State v. Richard Lavon Deadwiller, 2013 WI 75, affirming a published court of appeals decision; majority opinion by Justice Ziegler; case activity

Witucki, a state crime lab analyst, testified that Richard Deadwiller’s DNA matched a DNA profile derived from semen found on vaginal and cervical swabs collected from two sexual assault victims. (¶¶2, 10). But Witucki did not derive the DNA profile from the semen. Instead, he sent the swabs to Orchid Cellmark, a private lab, for analysis. (¶¶2, 10-11). Cellmark sent a report with the DNA profile to Witucki, who then checked the profile against the state’s DNA databank and turned up a match to Deadwiller. (¶¶2, 12). No one from Cellmark testified at trial, so when Witucki testified that Deadwiller matched the DNA found on the victims, his opinion relied on the profile in Cellmark’s report. (¶12). Applying Williams v. Illinois, 567 U.S. ___, 132 S. Ct. 2221 (2012), the supreme court holds Deadwiller’s confrontation rights were not violated by Witucki’s reliance on the out-of-court statement about the DNA profile in Cellmark’s report, even though Deadwiller had no opportunity to confront the Cellmark analyst who developed the profile.

As noted in our post on the case, Williams v. Illinois upheld, against a Confrontation Clause objection, the admissibility of testimony by a state crime lab analyst that a DNA profile matched produced by a different lab matched the defendant’s profile. But no single rationale for that conclusion garnered a majority of justices: A four-justice plurality (by Justice Alito) articulated two rationales for finding there was no confrontation violation; a single-justice concurrence (by Justice Thomas) rejected both of the plurality’s rationales and found no confrontation violation based on a rationale no other justice joined; and four dissenters rejected all three of the rationales offered by the plurality and concurrence. So how is Williams to be applied?

¶30  “When a fragmented Court decides a case and no single rationale explaining the result enjoys the assent of five Justices, the holding of the Court may be viewed as that position taken by those Members who concurred in the judgments on the narrowest grounds.” Marks v. United States, 430 U.S. 188, 193 (1977) (internal quotations and citations omitted). This rule is applicable only when “at least two rationales for the majority disposition fit or nest into each other like Russian dolls.” Evan H. Caminker, Precedent and Prediction: The Forward-Looking Aspects of Inferior Court Decisionmaking, 73 Tex.

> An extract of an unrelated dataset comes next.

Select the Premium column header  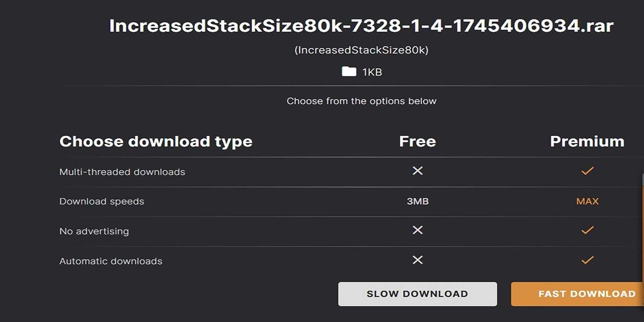(586, 141)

L. Rev. 1, 33 n.120 (1994). If no theoretical overlap exists between the rationales employed by the plurality and the concurrence, “the only binding aspect of the fragmented decision . . . is its ‘specific result.'” Berwind Corp. v. Comm’r of Soc. Sec., 307 F.3d 222, 234 (3d Cir. 2002) (citation omitted). A fractured opinion mandates a specific result when the parties are in a “substantially identical position.” Id. 

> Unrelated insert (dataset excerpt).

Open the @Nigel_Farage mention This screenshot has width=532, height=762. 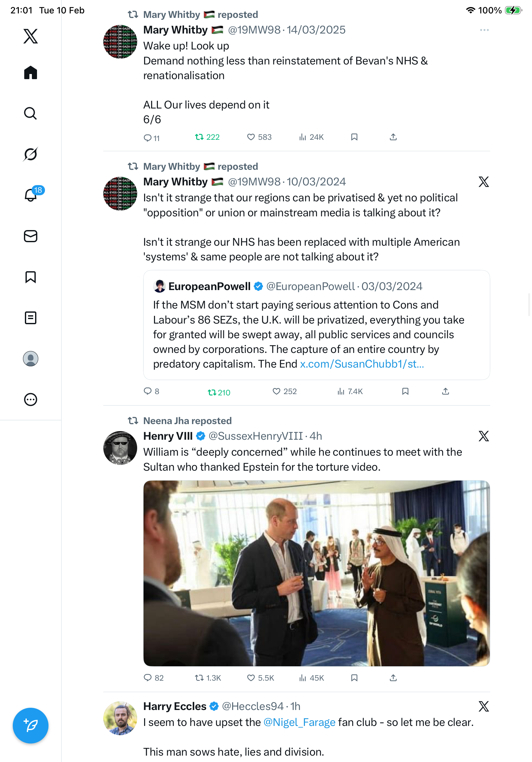click(x=299, y=722)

The court concludes the Alito plurality and Thomas concurrence “have no theoretical overlap,” but it applies the result in Williams because “the facts of this case are strikingly similar to the facts in Williams,” therefore putting Deadwiller and Williams into “substantially identical positions.” (¶32). (See also ¶¶21 n.8, 36). And despite the lack of theoretical overlap, the court applies the disparate rationales in the Alito plurality and Thomas concurrence, which “results in the same conclusion as in Williams, a conclusion with which five Justices agree that Witucki’s testimony did not violate Deadwiller’s right to confrontation.” (¶¶32-35). The court says this conclusion is consistent with State v. Barton, 2006 WI App 18, 289 Wis. 2d 206, 709 N.W.2d 93, and State v. Williams, 2002 WI 58, 253 Wis. 2d 99, 644 N.W.2d 919), which rejected Confrontation Clause challenges to expert witnesses who did no independent analysis themselves, but instead based their opinions entirely on the work of the expert who conducted the analysis but was unavailable to testify at trial. (¶¶37-40).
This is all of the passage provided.